Concerned groups need to understand academics is not everything. Most CEOs were not A students. If a school wants to attract future CEOs, they will need to value non-academic skills. Someone will always get capped out. No one wants it to be them. They would be fine if it was someone else getting capped.
 

Cruisin90

Member
Concerned groups need to understand academics is not everything. Most CEOs were not A students. If a school wants to attract future CEOs, they will need to value non-academic skills. Someone will always get capped out. No one wants it to be them. They would be fine if it was someone else getting capped.
I agree with you but still race and ethnicity should not have anything to do with it.
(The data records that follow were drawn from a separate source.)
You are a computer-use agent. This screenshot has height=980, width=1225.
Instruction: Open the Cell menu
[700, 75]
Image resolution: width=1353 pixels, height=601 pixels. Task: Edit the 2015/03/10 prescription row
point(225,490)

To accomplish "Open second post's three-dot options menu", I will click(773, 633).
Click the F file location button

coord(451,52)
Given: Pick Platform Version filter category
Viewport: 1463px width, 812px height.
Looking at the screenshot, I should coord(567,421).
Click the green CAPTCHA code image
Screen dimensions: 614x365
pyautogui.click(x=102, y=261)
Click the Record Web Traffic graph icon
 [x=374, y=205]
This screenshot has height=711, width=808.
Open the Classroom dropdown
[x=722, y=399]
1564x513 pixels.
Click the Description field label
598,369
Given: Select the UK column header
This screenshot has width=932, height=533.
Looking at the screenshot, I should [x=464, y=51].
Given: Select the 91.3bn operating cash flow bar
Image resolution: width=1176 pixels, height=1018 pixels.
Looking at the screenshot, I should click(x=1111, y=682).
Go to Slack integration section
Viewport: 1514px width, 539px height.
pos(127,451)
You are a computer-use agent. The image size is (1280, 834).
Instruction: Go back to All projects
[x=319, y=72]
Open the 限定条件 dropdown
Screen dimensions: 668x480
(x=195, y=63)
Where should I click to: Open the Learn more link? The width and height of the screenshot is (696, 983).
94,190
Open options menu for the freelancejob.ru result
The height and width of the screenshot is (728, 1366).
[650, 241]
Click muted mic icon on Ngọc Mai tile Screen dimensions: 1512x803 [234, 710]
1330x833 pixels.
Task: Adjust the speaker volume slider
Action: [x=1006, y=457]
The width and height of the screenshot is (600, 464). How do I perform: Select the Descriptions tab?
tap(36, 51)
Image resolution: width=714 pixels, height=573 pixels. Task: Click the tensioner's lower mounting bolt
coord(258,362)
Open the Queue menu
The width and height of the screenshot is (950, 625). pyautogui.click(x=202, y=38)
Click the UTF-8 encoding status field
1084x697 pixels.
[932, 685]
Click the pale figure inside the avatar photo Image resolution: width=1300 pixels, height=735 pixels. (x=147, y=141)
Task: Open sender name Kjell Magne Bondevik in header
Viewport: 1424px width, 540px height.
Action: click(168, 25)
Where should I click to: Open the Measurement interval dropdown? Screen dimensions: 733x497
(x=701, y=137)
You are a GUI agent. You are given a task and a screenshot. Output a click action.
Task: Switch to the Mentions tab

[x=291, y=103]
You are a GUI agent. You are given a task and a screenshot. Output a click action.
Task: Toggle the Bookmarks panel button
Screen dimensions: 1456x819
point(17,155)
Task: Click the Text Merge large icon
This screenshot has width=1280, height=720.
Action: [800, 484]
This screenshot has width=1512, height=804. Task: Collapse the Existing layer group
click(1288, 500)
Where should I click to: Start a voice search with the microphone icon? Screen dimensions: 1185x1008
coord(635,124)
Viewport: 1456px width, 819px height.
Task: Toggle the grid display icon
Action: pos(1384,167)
In the bay area, it was done for a high school because whites wanted to show that they had 95% white students because they were superior. It turns out that when school started whites only made up 45% of the new student body when they removed race/ethnicity from the application.
 

naturalgyrl5199

Well-Known Member
I agree with you but still race and ethnicity should not have anything to do with it. In the bay area, it was done for a high school because whites wanted to show that they had 95% white students because they were superior. It turns out that when school started whites only made up 45% of the new student body when they removed race/ethnicity from the application.
In areas where the population is less than 5-10% black, its not gonna turn out that way. All over the south.